▶ The task
Copy only the lines from the one with "Select the In Progress status badge" through the end of the records, exactly as they stand. No pictures belong in the copy.

▶ Data provided
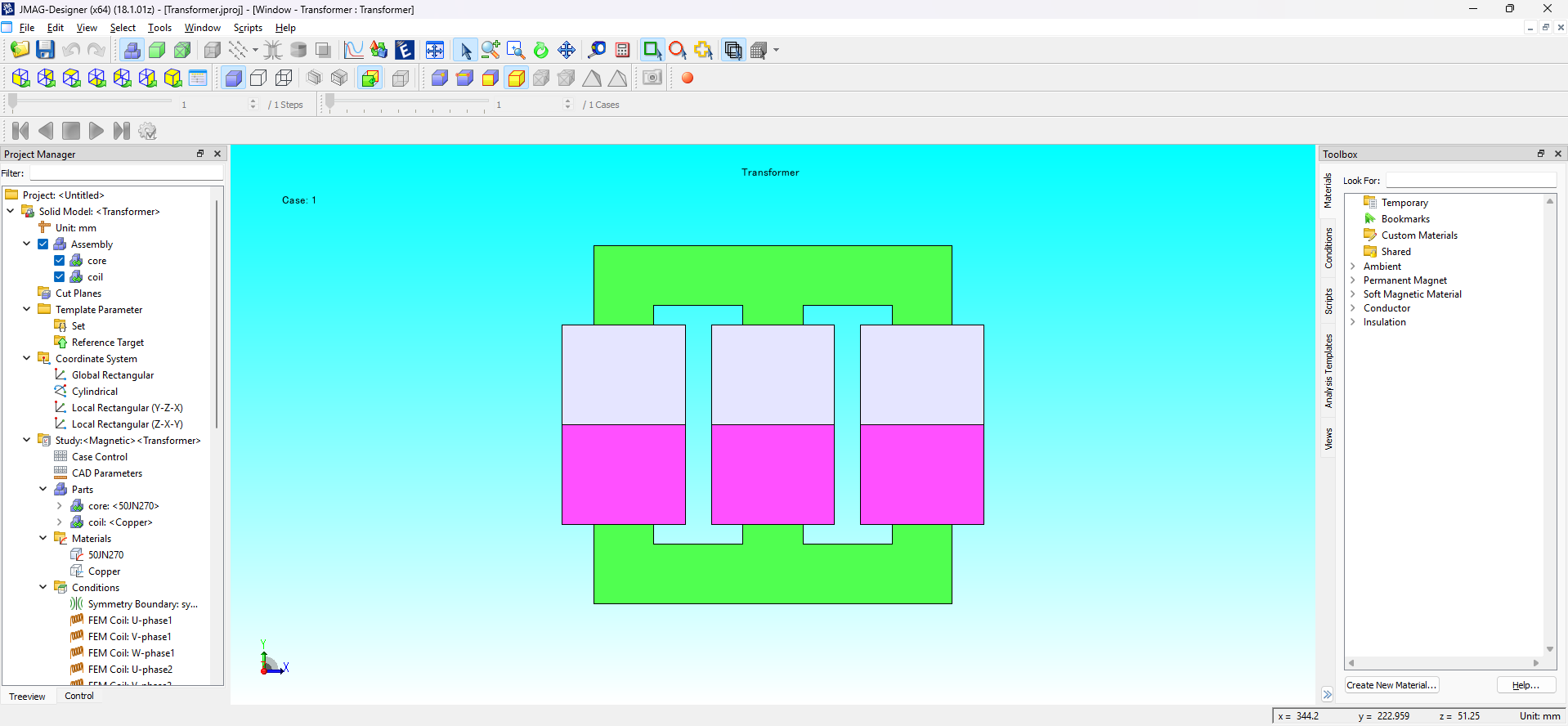This screenshot has height=726, width=1568.
Task: Open the Tools menu
Action: (x=159, y=28)
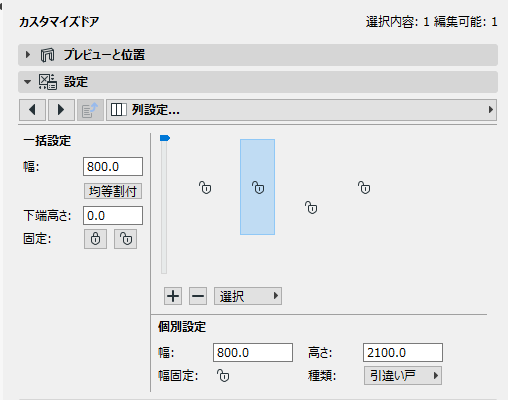Viewport: 508px width, 400px height.
Task: Click the greyed page-list upload icon
Action: (x=90, y=110)
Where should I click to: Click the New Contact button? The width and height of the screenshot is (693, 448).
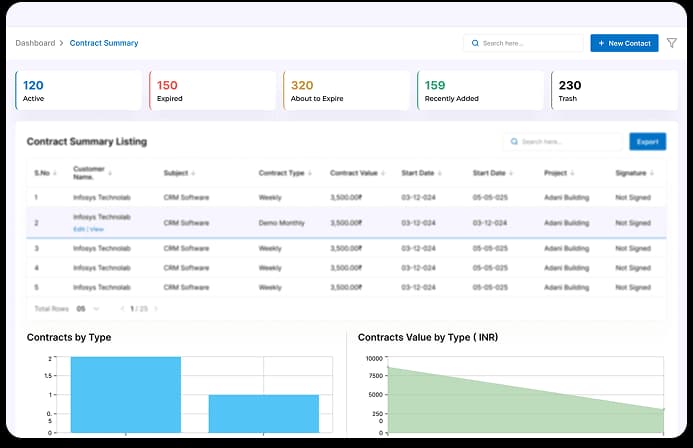(624, 43)

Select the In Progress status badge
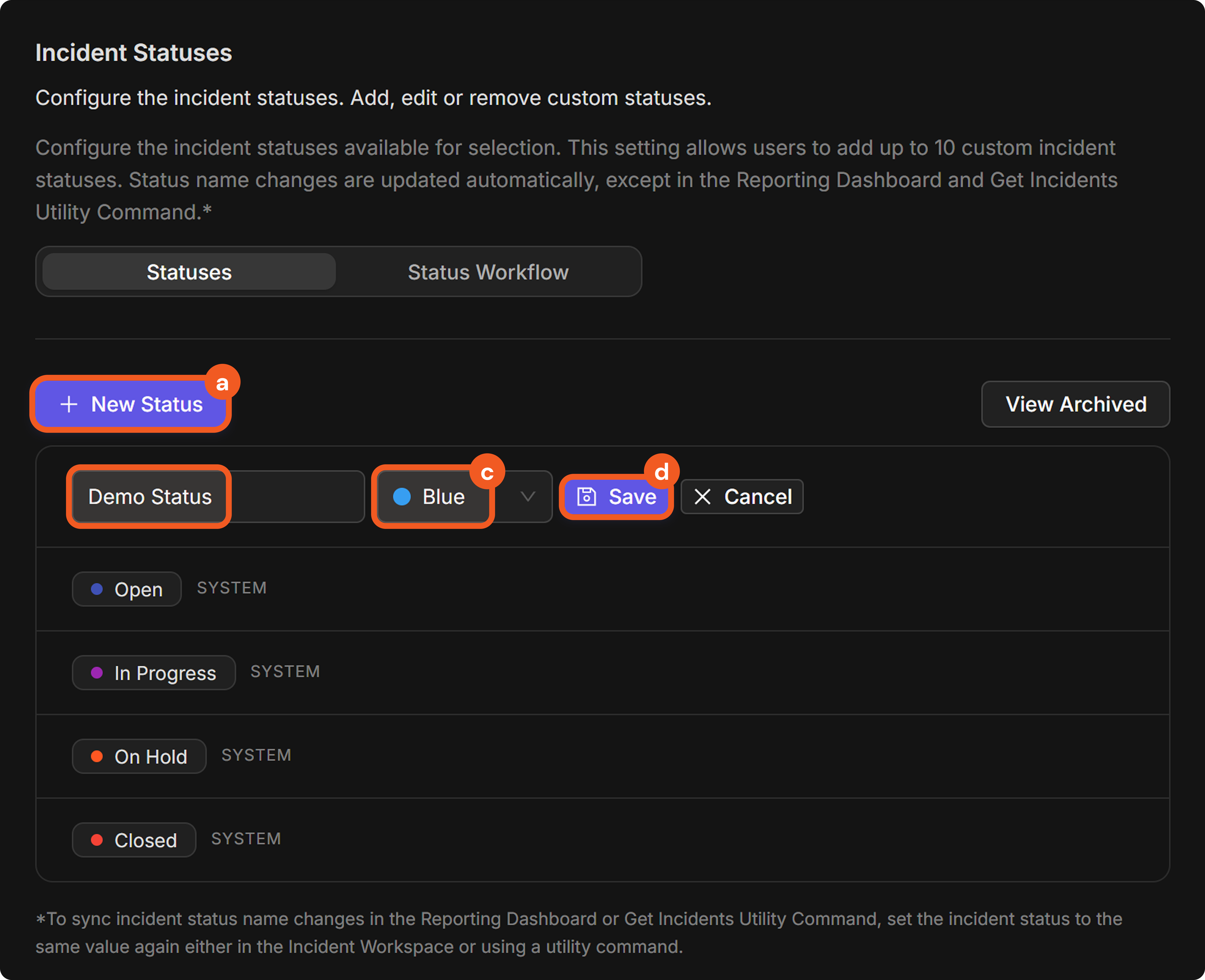[153, 672]
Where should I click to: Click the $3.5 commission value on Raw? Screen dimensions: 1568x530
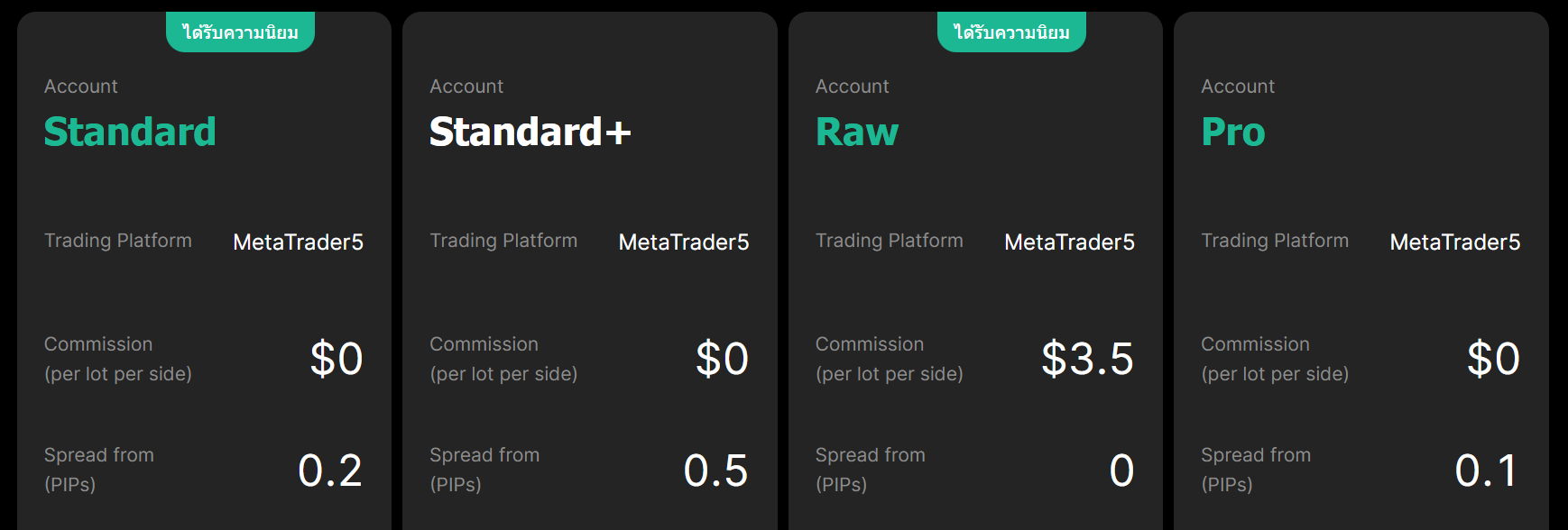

▶ Written answer
Select the In Progress status badge
[153, 672]
Where should I click to: Click the $3.5 commission value on Raw? Screen dimensions: 1568x530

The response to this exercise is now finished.